Fernando Asís, que estudia Arquitectura en la Universidad del Zulia, aseguró que ese material demostrará que en el campamento no había armas de fuego, drogas, licor, dinero en moneda extranjera ni juegos pirotécnicos, como indicó el ministro de Interior Justicia y Paz, Miguel Rodríguez Torres.

Martínez anunció que, de no obtener respuesta del organismo multilateral, los jóvenes radicalizarán la protesta, siempre dentro del marco de la Constitución y las leyes.

“Mientras nos mantengamos en la calle las manifestaciones no se enfriarán. No queremos que la sociedad civil se olvide de los detenidos. Ese es el peor castigo que pueden recibir”, añadió la joven, quien considera que las protestas deben mantenerse hasta que todos los detenidos en el país, estudiantes y presos políticos, sean liberados.
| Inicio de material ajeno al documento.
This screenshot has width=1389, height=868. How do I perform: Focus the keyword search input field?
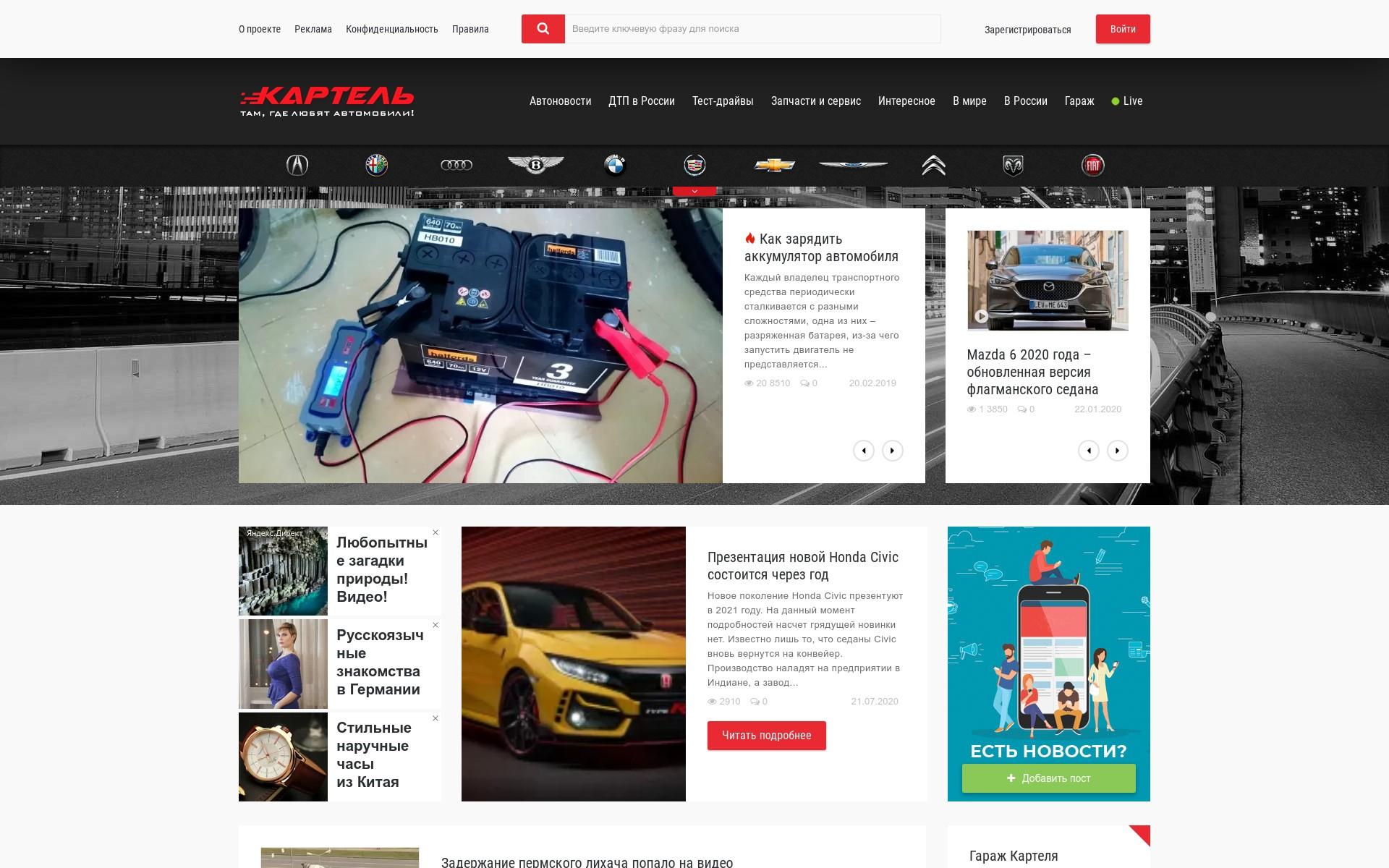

“¿Qué clase de justicia hay en un país donde se juzga en libertad a los funcionarios del Sebin presuntamente involucrados en el asesinato de Bassil Da Costa y se mantienen detenidos a unos estudiantes por el solo hecho de pensar distinto?”, se preguntó Martínez.


Marcharán el 24 de junio
Humberto Sánchez Amaya 

El movimiento estudiantil convocó para el 24 de junio a la llamada Marcha por la Independencia, en la que exigirán la autonomía de los poderes y participación en el Comité de Postulaciones Electorales, que se encargará de designar a los nuevos rectores del Consejo Nacional Electoral.   

“Ese día queremos enfocarnos especialmente en el tema del CNE. Está podrido, destruido. Se necesita una renovación. Queremos proponer nuestros propios rectores”, dijo Carlos Vargas, representante estudiantil de la Universidad Católica Andrés Bello, sobre el proceso para el que la Asamblea Nacional revisa las credenciales de 130 aspirantes.

La movilización partirá del elevado de Los Ruices y de la plaza Brión de Chacaíto y llegará a la plaza Altamira. El representante del Centro de Estudiantes de la Facultad de Derecho de la UCAB invitó a los participantes a llevar una franela vinotinto. Reconoció que en las últimas semanas han disminuido las manifestaciones, pero considera que se debe a la represión del gobierno. “Es normal sentir miedo, pero lo que no podemos dejar de sentir es valentía”, afirmó. 

Vargas reiteró que es necesario que se muestren los videos de lo ocurrido en mayo, cuando la Guardia Nacional Bolivariana desalojó los campamentos estudiantiles.